- **PROBLEM REQUIREMENTS**
Copy out the material below line for line, without changing anything.

- **AVAILABLE DATA**
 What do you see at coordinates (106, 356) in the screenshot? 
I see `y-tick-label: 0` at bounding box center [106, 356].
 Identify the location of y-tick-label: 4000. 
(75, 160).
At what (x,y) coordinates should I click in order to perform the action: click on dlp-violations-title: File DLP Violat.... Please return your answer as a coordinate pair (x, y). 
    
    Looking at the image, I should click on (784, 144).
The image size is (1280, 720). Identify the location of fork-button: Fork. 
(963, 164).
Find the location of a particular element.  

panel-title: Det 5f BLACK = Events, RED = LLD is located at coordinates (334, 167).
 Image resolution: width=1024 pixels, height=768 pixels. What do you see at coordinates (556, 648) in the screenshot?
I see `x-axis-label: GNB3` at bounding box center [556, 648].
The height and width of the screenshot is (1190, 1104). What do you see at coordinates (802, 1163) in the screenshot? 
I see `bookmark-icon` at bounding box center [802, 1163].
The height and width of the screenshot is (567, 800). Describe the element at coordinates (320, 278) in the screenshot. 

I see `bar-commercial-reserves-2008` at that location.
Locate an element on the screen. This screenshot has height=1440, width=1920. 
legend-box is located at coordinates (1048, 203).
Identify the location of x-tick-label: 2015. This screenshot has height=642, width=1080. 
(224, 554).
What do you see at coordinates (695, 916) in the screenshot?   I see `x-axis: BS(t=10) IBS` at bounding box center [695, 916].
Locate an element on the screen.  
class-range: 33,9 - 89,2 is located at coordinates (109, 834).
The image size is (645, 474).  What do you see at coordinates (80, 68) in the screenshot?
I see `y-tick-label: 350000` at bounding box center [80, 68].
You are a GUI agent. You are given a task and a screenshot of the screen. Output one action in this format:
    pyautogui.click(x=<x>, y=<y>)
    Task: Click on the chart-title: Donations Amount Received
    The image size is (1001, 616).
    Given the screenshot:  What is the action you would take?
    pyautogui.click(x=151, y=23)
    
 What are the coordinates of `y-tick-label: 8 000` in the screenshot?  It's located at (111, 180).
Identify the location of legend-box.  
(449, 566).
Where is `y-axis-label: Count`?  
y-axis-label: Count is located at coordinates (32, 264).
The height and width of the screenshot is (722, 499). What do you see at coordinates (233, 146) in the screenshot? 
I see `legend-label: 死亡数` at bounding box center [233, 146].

- **OUTPUT BELOW**
 What do you see at coordinates (106, 356) in the screenshot? 
I see `y-tick-label: 0` at bounding box center [106, 356].
 Identify the location of y-tick-label: 4000. 
(75, 160).
At what (x,y) coordinates should I click in order to perform the action: click on dlp-violations-title: File DLP Violat.... Please return your answer as a coordinate pair (x, y). 
    
    Looking at the image, I should click on (784, 144).
The image size is (1280, 720). Identify the location of fork-button: Fork. 
(963, 164).
Find the location of a particular element.  

panel-title: Det 5f BLACK = Events, RED = LLD is located at coordinates (334, 167).
 Image resolution: width=1024 pixels, height=768 pixels. What do you see at coordinates (556, 648) in the screenshot?
I see `x-axis-label: GNB3` at bounding box center [556, 648].
The height and width of the screenshot is (1190, 1104). What do you see at coordinates (802, 1163) in the screenshot? 
I see `bookmark-icon` at bounding box center [802, 1163].
The height and width of the screenshot is (567, 800). Describe the element at coordinates (320, 278) in the screenshot. 

I see `bar-commercial-reserves-2008` at that location.
Locate an element on the screen. This screenshot has height=1440, width=1920. 
legend-box is located at coordinates (1048, 203).
Identify the location of x-tick-label: 2015. This screenshot has height=642, width=1080. 
(224, 554).
What do you see at coordinates (695, 916) in the screenshot?   I see `x-axis: BS(t=10) IBS` at bounding box center [695, 916].
Locate an element on the screen.  
class-range: 33,9 - 89,2 is located at coordinates (109, 834).
The image size is (645, 474).  What do you see at coordinates (80, 68) in the screenshot?
I see `y-tick-label: 350000` at bounding box center [80, 68].
You are a GUI agent. You are given a task and a screenshot of the screen. Output one action in this format:
    pyautogui.click(x=<x>, y=<y>)
    Task: Click on the chart-title: Donations Amount Received
    The image size is (1001, 616).
    Given the screenshot:  What is the action you would take?
    pyautogui.click(x=151, y=23)
    
 What are the coordinates of `y-tick-label: 8 000` in the screenshot?  It's located at (111, 180).
Identify the location of legend-box.  
(449, 566).
Where is `y-axis-label: Count`?  
y-axis-label: Count is located at coordinates (32, 264).
The height and width of the screenshot is (722, 499). What do you see at coordinates (233, 146) in the screenshot? 
I see `legend-label: 死亡数` at bounding box center [233, 146].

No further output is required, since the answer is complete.